▸ **Your goal**
Every entry, from the first to the last, should be written out exactly.

___ Material provided

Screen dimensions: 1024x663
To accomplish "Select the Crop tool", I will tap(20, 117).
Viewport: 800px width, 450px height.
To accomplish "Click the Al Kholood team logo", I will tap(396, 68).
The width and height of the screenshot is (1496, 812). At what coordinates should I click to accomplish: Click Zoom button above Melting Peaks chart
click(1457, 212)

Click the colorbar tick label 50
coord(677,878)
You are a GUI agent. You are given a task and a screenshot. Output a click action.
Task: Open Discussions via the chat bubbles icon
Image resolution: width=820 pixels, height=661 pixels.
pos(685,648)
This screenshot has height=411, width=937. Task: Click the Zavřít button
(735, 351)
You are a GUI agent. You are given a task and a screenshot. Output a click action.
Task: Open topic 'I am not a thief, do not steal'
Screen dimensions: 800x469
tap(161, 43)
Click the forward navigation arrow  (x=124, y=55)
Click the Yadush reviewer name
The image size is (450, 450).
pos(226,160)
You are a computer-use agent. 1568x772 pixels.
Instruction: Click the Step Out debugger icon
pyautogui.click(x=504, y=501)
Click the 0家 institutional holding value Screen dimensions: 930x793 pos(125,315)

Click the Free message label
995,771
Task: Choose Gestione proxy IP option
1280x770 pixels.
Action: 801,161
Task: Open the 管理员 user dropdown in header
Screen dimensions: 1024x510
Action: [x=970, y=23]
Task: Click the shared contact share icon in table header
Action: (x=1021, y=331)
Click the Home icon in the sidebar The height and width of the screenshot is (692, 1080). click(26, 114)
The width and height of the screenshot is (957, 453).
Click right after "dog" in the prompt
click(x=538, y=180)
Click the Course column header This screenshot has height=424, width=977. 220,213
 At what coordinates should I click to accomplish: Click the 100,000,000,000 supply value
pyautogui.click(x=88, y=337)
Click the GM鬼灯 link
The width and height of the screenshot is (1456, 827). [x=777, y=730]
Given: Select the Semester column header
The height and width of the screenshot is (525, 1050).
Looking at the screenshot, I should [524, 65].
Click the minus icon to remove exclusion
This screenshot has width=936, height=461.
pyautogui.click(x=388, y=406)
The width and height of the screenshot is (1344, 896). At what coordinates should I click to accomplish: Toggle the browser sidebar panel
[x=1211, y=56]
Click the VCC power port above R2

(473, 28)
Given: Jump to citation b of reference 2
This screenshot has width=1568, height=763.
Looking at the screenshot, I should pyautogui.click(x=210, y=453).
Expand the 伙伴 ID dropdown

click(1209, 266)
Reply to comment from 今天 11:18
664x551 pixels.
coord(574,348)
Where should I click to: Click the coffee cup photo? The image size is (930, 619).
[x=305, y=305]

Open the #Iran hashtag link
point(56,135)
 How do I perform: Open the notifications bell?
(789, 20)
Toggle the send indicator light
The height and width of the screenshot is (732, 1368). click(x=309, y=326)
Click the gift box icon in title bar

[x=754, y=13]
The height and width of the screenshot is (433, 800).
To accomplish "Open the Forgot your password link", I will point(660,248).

______

▸ **Worked solution**
Screen dimensions: 1024x663
To accomplish "Select the Crop tool", I will tap(20, 117).
Viewport: 800px width, 450px height.
To accomplish "Click the Al Kholood team logo", I will tap(396, 68).
The width and height of the screenshot is (1496, 812). At what coordinates should I click to accomplish: Click Zoom button above Melting Peaks chart
click(1457, 212)

Click the colorbar tick label 50
coord(677,878)
You are a GUI agent. You are given a task and a screenshot. Output a click action.
Task: Open Discussions via the chat bubbles icon
Image resolution: width=820 pixels, height=661 pixels.
pos(685,648)
This screenshot has height=411, width=937. Task: Click the Zavřít button
(735, 351)
You are a GUI agent. You are given a task and a screenshot. Output a click action.
Task: Open topic 'I am not a thief, do not steal'
Screen dimensions: 800x469
tap(161, 43)
Click the forward navigation arrow  (x=124, y=55)
Click the Yadush reviewer name
The image size is (450, 450).
pos(226,160)
You are a computer-use agent. 1568x772 pixels.
Instruction: Click the Step Out debugger icon
pyautogui.click(x=504, y=501)
Click the 0家 institutional holding value Screen dimensions: 930x793 pos(125,315)

Click the Free message label
995,771
Task: Choose Gestione proxy IP option
1280x770 pixels.
Action: 801,161
Task: Open the 管理员 user dropdown in header
Screen dimensions: 1024x510
Action: [x=970, y=23]
Task: Click the shared contact share icon in table header
Action: (x=1021, y=331)
Click the Home icon in the sidebar The height and width of the screenshot is (692, 1080). click(26, 114)
The width and height of the screenshot is (957, 453).
Click right after "dog" in the prompt
click(x=538, y=180)
Click the Course column header This screenshot has height=424, width=977. 220,213
 At what coordinates should I click to accomplish: Click the 100,000,000,000 supply value
pyautogui.click(x=88, y=337)
Click the GM鬼灯 link
The width and height of the screenshot is (1456, 827). [x=777, y=730]
Given: Select the Semester column header
The height and width of the screenshot is (525, 1050).
Looking at the screenshot, I should [524, 65].
Click the minus icon to remove exclusion
This screenshot has width=936, height=461.
pyautogui.click(x=388, y=406)
The width and height of the screenshot is (1344, 896). At what coordinates should I click to accomplish: Toggle the browser sidebar panel
[x=1211, y=56]
Click the VCC power port above R2

(473, 28)
Given: Jump to citation b of reference 2
This screenshot has width=1568, height=763.
Looking at the screenshot, I should pyautogui.click(x=210, y=453).
Expand the 伙伴 ID dropdown

click(1209, 266)
Reply to comment from 今天 11:18
664x551 pixels.
coord(574,348)
Where should I click to: Click the coffee cup photo? The image size is (930, 619).
[x=305, y=305]

Open the #Iran hashtag link
point(56,135)
 How do I perform: Open the notifications bell?
(789, 20)
Toggle the send indicator light
The height and width of the screenshot is (732, 1368). click(x=309, y=326)
Click the gift box icon in title bar

[x=754, y=13]
The height and width of the screenshot is (433, 800).
To accomplish "Open the Forgot your password link", I will point(660,248).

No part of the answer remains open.